The next morning, we woke in plenty of time to watch a good chunk of Sports Center and snuggle with Charlie's new stuffy and Anna's baby doll.  (Just for the record, this was about thirty seconds before Anna totally fell off the bed and lodged herself between the mattress and end-table, causing Mason to nearly dislocate his shoulder while leaping across the room to rescue her.  Notice that I just took pictures because I am obviously not a rescuer.  I'm a documenter.)

Eventually, we packed up and headed back to the mall for our final hoo-ra-ra:  Riding rides.  So help me God, this is supposed to be a fun activity.  And one of us really did enjoy the morning.  I'll give you a clue:

Charlie loved every single ride and would have ridden them multiple times all day long if he had the choice.  But Anna was not a fan of the place and mostly whined and cried and pulled her socks and shoes off and tried to run around.  The lines were long, the rides weren't all operating, and stupid middle schoolers kept budging in front of us.  Mason tried to get me to wipe the scowl off my face but I really just needed a glass of wine at that moment.  (Come to think of it, Anna and I should have just headed up to the bars and gotten a Bloody Mary and some graham crackers....)

But, we survived and everyone was pretty happy.  I think Anna was asleep before we buckled her into her car seat....

And Charlie was out as soon as his Happy Meal was in his belly.  

I followed suit and curled into the headrest to 'rest my eyes' while Mason drove us safely home.

Although we were only gone for just over 24 hours, we had a sweet little getaway.  Charlie's smile alone made the trip worth every second.
Notes to self for next year:
* The "toddler Tuesday" wristband is a great deal!-----But, it's only good for two hours and doesn't include most of the rides Charlie likes to go on.
* The amusement park offers a twilight special wristband after 5:30 for ten dollars off the regular price and it's good until 9:00.
*  The Homewood Suites is worth every penny for a hotel room.  Having room to spread out and a separate room for "bedtime" is amazing.
*  Pack more food for the car trip.  Anna's a big eater.  Period.
*  Call ahead for the Rainforest Cafe, or put our name in an hour ahead of time.  Even if it's only 4:45 on a Monday evening-- they still are packed.
*  The Children's Museum of St.

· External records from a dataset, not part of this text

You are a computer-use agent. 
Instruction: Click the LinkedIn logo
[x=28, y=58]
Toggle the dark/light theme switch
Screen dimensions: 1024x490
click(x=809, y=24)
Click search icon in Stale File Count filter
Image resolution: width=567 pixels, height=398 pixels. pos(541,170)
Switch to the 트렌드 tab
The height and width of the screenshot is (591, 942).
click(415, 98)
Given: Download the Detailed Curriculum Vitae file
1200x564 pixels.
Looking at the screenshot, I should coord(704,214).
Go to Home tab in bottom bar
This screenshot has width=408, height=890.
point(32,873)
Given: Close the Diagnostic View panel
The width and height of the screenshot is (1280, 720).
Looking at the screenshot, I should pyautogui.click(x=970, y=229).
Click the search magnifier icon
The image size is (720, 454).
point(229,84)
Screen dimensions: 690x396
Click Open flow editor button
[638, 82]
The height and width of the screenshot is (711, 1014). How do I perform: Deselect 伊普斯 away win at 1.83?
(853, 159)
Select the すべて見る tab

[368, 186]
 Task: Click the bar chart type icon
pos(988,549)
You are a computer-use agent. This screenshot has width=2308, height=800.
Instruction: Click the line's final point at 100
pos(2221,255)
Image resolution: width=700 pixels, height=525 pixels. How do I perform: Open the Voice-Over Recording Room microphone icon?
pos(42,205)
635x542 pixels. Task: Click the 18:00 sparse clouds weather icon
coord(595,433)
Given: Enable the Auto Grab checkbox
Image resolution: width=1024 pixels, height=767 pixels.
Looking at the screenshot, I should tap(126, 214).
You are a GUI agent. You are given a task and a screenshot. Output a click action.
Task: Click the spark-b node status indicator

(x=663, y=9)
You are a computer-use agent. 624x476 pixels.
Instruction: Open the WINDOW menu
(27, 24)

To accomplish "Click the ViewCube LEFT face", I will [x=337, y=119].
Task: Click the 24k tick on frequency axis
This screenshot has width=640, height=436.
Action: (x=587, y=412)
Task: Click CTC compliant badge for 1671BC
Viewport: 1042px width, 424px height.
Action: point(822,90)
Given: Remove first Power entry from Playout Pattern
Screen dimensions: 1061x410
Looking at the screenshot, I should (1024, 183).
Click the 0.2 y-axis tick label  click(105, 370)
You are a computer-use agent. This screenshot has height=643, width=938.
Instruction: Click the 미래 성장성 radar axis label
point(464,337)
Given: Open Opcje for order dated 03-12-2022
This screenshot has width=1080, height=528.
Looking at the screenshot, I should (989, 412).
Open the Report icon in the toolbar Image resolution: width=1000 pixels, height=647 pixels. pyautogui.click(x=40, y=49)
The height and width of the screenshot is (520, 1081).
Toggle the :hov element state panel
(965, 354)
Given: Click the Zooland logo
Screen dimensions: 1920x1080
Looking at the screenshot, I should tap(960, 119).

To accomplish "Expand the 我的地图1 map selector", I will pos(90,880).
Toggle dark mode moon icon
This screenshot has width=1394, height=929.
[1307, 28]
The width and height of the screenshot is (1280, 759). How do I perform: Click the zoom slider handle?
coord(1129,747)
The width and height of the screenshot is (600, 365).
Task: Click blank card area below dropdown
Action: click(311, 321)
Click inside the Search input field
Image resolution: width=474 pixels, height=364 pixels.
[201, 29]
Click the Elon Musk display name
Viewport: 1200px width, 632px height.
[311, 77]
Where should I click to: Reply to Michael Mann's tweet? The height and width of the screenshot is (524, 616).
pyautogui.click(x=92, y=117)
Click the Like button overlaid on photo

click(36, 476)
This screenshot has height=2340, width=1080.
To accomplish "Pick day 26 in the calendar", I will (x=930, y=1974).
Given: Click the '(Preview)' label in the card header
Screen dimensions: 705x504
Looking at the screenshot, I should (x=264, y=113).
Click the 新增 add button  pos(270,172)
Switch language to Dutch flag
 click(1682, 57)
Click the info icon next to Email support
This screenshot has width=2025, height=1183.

Paul looks really cool but is not open on Mondays, of course.
*  Hypothetically speaking, if you have 'just one thing' you want to do  (like find a new pair of black heels) and your husband has 'just one thing' he wants to do (like sit in a massage chair at Brookstone for ten minutes), realize that neither of these things is probably going to happen.
*  Try try try not to get annoyed with Charlie's excitement and enthusiasm and just go with it.  This is why we do these things....  (I really did try and I really did a good job, for the record! I just want to keep this in mind next year too!)